Marasmius sasicola

Scientific classification
- Kingdom: Fungi
- Division: Basidiomycota
- Class: Agaricomycetes
- Order: Agaricales
- Family: Marasmiaceae
- Genus: Marasmius
- Species: M. sasicola
- Binomial name: Marasmius sasicola Har. Takah. (2002)

= Marasmius sasicola =

- Genus: Marasmius
- Species: sasicola
- Authority: Har. Takah. (2002)

Species of fungus

Marasmius sasicola is a species of Marasmiaceae fungus known from Kanagawa Prefecture, Japan. First collected in 2000, it was described in 2002 by Haruki Takahashi. The species produces small mushrooms with white caps and very short, very thin black stems. Unlike in other, similar species, the stems enter the plant matter on which the mushroom grows. The six to eight white gills are spread out around the cap, and all of them reach the stem. The flesh has no taste or odour. Found in June, the species grows on dead Sasa leaves, from which it takes its specific epithet.

==Taxonomy and naming==
Marasmius sasicola was first described by Haruki Takahashi (2002) in an article in Mycoscience, based on specimens collected from Ikuta Ryokuchi Park, Kawasaki, Kanagawa Prefecture, Japan in 2000 and 2001. The specific name sasicola refers to the fact the species grows upon the leaves of Sasa species. The Japanese common name for the species is Sasa-no-houraitake. Within the genus Mycena, it probably belongs to the section Marasmius, and the subsection Penicillati, due to characters of the stem, gills and pileipellis (the outer-most layer of the cap).

____________

> _Tasks to carry out_:
1. Copy the article on Marasmius sasicola, beginning at the words that have "Scientific classification" and stopping after "sasicola Har. Takah. (2002)", and change "Basidiomycota" to "Ascomycota".
2. Please answer these questions from the article on Marasmius sasicola:
(a) How many gills does the mushroom have?
(b) In which park were the specimens collected?
(c) What is the Japanese common name for the species?
3. Continue the article on Marasmius sasicola, starting after its last sentence.
Nothing in the listing is needed.

> _Dataset content_:
____________

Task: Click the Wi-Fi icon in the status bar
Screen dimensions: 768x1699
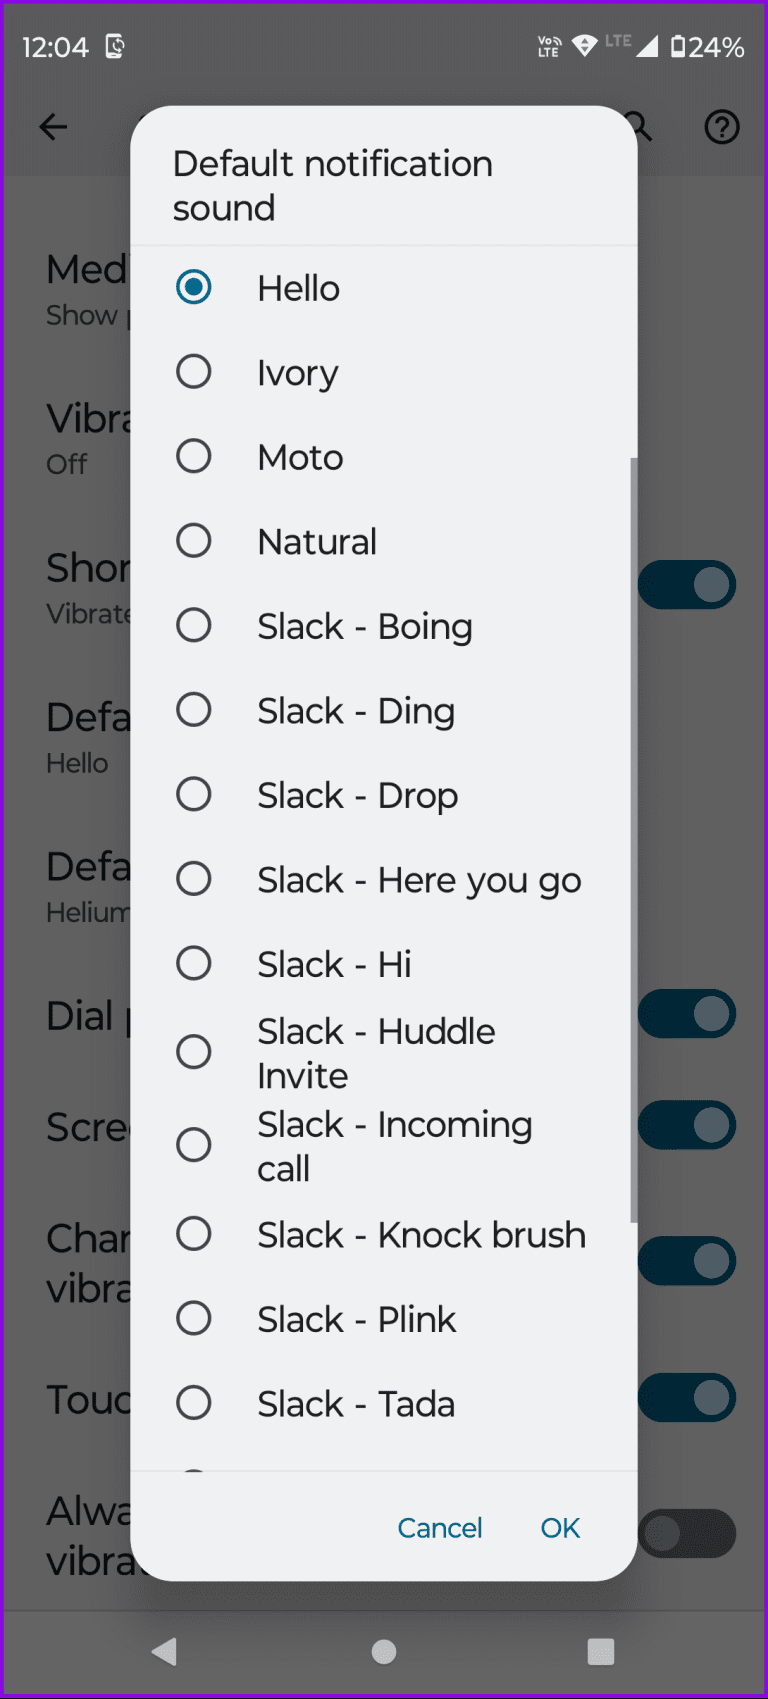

____________

> _Task-by-task results_:
1.
Scientific classification
- Kingdom: Fungi
- Division: Ascomycota
- Class: Agaricomycetes
- Order: Agaricales
- Family: Marasmiaceae
- Genus: Marasmius
- Species: M. sasicola
- Binomial name: Marasmius sasicola Har. Takah. (2002)

2.
(a) Six to eight.
(b) Ikuta Ryokuchi Park, in Kawasaki, Kanagawa Prefecture, Japan.
(c) Sasa-no-houraitake.

3.
==Description==
Marasmius sasicola produces mushrooms that have convex caps from 5 to 10 mm in diameter featuring folds or striations. The caps do not expand or flatten with age, and are dry and dull. The cap surface is covered in tiny grains which vanish as the mushrooms age. The caps of young mushrooms are coloured light brown, but paler at the cap margin; as they mature, the caps become paler, approaching white when fully matured. The very thin, smooth stem measures between 2 and 3 mm in length by 0.3 to 0.4 mm thick. It connects to the centre of the cap, and is a dark brown to black colour. Mycelial cords cannot be seen at the base of the stem, which anchors itself into the substrate. The white gills can be adnexed (attaching to the stem by only part of their depth) to adnate (attaching by their full depth). They are not at all crowded, with between 6 and 8 separate gills, all of which reach the stem. Each gill is up to 2 mm broad, though it is thinner at the edge. The mushrooms have a very thin layer of whitish flesh up to 0.4 mm thick. The tough but flexible flesh lacks any odour or taste.

===Microscopic characteristics===
Marasmius sasicola produces colourless, ellipsoid basidiospores of between 8 and 10 by 4 to 6 micrometres (μm). The spores have no ornamentation, are not amyloid and have thin cell walls. In his examinations, Takahashi did not observe any basidia, but he did describe the club-shaped basidioles (immature basidia) which measured from 18 to 26 by 6 to 10 μm. The tightly packed cheilocystidia (cystidia on the edge of the gill) form a sterile edge to the gill, and there are no pleurocystidia (cystidia on the face of the gill). The pileipellis, the top layer of the cap, forms a hymeniderm, a cell structure reminiscent of the hymenium on the gills. This is made up of club-shaped cells measuring between 2 and 8 by 7 to 10 μm, with reddish-brown, smooth cell walls up to 1 μm thick. The stipitipellis, the outermost layer of the stem, is made up of cylindrical hyphae measuring from 3 to 6 μm in width, which run parallel to one another. They have featureless brown cell walls measuring up to 1 μm thick, and the septa (the walls separating individual cells) have clamp connections.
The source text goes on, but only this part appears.